While this is still ostensibly a ‘Brutalism’ tour, new songs from the as-yet-unnamed second album are dripped in and they all fit perfectly. ‘Samaritans’ is a bruising beast of a track targeting the troubling issue of toxic masculinity (“Man up, sit down, chin up, pipe down…drink up, don’t whine”). It is another huge leap forwards in songwriting with it’s misleadingly simplistic lyrics betraying a painful truth, while fellow future favourite ‘Love Song’ sounds like a swarm of bees on the attack. The old-school punk chorus of ‘Danny Nedelko’ (named after fellow Bristol band Heavy Lungs’ front man) gets a run-out too as does ‘I’m Scum’ – a slithering, angular number. With no sign of the mighty ‘Colossus’ tonight, album number two is feeling massive already. 

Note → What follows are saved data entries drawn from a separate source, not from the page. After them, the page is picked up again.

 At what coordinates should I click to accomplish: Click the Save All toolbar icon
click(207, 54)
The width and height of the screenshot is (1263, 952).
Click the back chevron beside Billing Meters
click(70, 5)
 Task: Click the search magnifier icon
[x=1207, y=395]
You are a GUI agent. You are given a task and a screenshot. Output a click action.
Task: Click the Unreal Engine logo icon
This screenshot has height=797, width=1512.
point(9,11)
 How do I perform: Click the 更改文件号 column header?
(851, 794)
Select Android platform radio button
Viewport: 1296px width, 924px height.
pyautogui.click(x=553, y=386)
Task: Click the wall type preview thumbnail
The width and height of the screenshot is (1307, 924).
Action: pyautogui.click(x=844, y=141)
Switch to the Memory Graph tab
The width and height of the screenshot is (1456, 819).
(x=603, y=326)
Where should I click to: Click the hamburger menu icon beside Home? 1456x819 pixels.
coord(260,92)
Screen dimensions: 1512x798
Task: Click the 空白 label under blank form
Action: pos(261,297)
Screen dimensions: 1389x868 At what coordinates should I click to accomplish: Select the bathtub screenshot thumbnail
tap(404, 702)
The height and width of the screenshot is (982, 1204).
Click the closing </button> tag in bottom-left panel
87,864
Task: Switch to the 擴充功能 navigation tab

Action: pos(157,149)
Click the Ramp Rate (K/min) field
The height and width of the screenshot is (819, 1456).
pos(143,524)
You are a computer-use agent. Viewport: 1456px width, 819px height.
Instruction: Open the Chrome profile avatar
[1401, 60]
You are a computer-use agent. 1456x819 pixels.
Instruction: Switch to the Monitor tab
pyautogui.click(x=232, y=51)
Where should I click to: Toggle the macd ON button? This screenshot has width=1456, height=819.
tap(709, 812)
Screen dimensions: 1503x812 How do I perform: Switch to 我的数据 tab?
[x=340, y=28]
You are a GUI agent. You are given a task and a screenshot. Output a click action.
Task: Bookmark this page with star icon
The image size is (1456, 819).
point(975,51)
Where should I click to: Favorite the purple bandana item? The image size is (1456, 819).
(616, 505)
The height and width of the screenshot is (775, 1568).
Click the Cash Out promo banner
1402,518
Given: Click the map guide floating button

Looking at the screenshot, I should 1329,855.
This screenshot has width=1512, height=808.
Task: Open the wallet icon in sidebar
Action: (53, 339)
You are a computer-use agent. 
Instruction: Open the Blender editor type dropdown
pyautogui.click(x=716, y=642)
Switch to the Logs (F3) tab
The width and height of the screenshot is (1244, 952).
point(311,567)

But of course, it is the songs from the current album that pack the biggest punch right now – ‘Mother’ will never be anything less than a bruising and raw cathartic experience, while ‘Benzocaine’ (dedicated to the AF Gang fan community, an organic movement that has brought fans together from across the world) results in LICE’s Gareth diving a seemingly impossible distance from the main stage. By the time ‘Exeter’ arrives, both guitarists are deep in the crowd with their place on stage taken by the bands’ manager. It’s the kind of show where it feels perfectly natural for the band to sing a snippet of Mariah Carey’s ‘All I Want For Christmas Is You’ for absolutely no reason with full audience participation. 

As time finally runs out, and the sonic explosion that is perennial set-closer ‘Rottweiler’ is finally thumped into submission by drummer Jon Beavis (seriously, if there is a better rock drummer out there at the moment then they must be something special indeed), it is time to reflect on just how far this band have come already. In a little over twelve months, they have gone from playing in front of twenty people in a Brighton basement to selling out Heaven in the blink of an eye. The beauty of it is that the band and the atmosphere hasn’t changed in anything other than positive ways. They still hit you hard in the heart and stomach, but they still make you feel good while they do it. All IS Love.